Find where "Where should I click to: Click 更多" appears in the entries below. That line and all lines after it, through the last, are to be duplicated exactly, with nothing else.

• _RAW DATA_:
==================================================

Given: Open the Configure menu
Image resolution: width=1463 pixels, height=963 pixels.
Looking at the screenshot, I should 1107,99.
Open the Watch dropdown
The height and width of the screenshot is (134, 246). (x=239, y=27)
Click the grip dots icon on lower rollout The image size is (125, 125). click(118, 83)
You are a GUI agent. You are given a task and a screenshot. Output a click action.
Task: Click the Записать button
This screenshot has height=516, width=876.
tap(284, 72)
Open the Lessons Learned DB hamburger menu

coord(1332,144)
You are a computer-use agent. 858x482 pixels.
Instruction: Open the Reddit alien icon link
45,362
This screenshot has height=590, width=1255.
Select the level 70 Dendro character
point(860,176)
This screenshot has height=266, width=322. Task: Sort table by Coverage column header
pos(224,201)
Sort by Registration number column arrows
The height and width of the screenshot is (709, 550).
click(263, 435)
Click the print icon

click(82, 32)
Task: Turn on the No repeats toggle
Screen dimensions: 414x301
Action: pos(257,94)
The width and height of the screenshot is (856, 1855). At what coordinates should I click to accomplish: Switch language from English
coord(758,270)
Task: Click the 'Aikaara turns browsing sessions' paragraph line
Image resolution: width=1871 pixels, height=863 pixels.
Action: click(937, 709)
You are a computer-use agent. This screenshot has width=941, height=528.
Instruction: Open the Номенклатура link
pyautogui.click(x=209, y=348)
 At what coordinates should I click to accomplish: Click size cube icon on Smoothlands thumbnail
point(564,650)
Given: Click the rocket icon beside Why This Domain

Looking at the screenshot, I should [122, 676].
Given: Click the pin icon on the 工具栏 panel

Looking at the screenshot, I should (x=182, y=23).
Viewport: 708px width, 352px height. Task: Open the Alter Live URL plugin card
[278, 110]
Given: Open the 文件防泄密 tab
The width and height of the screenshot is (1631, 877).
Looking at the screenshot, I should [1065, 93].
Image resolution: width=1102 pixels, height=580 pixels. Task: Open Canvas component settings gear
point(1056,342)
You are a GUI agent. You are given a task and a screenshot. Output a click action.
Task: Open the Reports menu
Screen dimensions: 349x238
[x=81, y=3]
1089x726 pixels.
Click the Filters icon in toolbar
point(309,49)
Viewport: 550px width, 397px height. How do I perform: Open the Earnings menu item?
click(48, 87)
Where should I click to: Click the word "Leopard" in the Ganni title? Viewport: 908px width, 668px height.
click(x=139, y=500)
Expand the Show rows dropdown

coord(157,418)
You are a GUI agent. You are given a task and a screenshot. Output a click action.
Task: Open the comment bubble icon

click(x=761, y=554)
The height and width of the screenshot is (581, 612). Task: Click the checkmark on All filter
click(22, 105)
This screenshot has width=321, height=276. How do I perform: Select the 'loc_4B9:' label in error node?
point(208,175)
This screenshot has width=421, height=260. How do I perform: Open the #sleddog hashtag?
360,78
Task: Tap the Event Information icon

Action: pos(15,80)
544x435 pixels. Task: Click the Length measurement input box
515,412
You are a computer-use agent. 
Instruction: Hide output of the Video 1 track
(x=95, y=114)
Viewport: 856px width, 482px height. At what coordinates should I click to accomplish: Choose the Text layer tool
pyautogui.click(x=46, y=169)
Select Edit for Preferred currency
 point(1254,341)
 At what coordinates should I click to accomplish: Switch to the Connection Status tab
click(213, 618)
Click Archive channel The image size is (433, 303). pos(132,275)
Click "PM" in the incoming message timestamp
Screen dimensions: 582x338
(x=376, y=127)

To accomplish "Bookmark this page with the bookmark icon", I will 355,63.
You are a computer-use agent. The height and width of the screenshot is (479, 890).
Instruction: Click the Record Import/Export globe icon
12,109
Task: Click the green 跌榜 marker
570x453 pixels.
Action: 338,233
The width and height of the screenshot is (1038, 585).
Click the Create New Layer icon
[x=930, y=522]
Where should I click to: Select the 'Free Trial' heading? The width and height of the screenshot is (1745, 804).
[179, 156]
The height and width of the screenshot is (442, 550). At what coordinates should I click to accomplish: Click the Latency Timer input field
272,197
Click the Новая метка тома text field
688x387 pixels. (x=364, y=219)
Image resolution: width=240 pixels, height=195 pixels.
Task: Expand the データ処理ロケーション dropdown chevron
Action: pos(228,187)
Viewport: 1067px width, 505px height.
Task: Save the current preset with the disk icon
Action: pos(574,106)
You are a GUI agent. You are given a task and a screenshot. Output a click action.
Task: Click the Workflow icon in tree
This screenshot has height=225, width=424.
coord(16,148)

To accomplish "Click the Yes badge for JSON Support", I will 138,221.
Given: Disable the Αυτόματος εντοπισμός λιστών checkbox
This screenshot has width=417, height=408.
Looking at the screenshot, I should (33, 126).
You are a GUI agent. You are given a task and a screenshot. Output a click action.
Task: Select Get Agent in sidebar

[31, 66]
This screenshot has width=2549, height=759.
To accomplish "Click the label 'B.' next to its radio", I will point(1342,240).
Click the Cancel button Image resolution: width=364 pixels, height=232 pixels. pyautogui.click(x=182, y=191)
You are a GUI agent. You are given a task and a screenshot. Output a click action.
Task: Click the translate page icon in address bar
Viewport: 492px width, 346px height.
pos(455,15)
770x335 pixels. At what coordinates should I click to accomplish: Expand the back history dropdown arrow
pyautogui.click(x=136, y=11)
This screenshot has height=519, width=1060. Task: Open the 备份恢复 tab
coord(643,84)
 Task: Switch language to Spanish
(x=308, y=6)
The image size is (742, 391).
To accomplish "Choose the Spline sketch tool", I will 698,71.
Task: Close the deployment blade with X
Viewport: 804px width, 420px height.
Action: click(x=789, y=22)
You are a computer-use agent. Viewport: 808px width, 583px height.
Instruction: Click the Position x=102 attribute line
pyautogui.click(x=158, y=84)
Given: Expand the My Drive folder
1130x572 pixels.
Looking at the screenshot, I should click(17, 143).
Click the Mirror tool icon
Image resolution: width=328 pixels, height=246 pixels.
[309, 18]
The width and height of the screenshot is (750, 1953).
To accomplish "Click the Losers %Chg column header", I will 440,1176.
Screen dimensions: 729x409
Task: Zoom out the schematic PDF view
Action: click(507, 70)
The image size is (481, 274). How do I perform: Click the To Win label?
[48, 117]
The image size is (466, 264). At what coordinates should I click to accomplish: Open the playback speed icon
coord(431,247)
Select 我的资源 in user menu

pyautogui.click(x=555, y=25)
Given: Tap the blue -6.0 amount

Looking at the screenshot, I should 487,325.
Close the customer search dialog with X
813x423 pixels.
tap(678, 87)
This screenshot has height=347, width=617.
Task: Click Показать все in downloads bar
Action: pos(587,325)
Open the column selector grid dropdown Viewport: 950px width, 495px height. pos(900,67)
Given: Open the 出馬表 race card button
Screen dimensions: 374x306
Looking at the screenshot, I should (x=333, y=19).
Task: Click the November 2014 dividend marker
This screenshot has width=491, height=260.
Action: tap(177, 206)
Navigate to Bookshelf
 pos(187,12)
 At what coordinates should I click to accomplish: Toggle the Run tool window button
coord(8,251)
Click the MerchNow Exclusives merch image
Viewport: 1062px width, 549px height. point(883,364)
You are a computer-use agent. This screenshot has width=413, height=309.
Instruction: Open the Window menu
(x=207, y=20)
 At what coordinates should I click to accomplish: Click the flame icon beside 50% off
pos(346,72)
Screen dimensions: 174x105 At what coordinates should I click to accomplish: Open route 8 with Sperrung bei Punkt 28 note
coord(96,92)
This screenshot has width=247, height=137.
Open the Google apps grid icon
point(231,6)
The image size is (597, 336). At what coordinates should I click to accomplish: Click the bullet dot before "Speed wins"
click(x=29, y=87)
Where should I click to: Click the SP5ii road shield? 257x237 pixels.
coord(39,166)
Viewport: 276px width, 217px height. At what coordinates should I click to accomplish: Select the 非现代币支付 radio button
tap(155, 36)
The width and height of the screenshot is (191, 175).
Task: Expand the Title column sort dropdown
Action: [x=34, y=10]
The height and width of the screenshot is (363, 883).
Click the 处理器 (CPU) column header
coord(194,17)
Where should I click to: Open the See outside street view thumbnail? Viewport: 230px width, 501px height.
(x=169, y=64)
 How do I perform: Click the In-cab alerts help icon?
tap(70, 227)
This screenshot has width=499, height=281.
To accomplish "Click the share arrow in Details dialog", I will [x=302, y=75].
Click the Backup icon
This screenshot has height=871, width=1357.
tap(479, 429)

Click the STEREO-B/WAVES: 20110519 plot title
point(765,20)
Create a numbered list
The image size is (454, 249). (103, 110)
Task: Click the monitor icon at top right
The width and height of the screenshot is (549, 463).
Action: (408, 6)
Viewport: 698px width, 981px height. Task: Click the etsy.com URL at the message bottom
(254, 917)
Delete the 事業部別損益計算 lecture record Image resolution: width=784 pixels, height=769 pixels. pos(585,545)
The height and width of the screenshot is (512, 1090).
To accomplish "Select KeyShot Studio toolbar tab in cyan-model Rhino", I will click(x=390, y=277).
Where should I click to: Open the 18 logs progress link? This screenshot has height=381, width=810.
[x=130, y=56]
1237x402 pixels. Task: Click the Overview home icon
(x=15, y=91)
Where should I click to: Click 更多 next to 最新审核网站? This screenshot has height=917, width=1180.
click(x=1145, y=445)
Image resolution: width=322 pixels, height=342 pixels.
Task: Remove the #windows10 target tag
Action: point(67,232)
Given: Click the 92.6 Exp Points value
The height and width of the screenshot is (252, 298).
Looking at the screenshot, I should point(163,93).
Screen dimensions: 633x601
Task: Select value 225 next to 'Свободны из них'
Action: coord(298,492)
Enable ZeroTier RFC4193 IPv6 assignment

==================================================

• _EXERCISE RESULT_:
Where should I click to: Click 更多 next to 最新审核网站? This screenshot has height=917, width=1180.
click(x=1145, y=445)
Image resolution: width=322 pixels, height=342 pixels.
Task: Remove the #windows10 target tag
Action: point(67,232)
Given: Click the 92.6 Exp Points value
The height and width of the screenshot is (252, 298).
Looking at the screenshot, I should point(163,93).
Screen dimensions: 633x601
Task: Select value 225 next to 'Свободны из них'
Action: coord(298,492)
Enable ZeroTier RFC4193 IPv6 assignment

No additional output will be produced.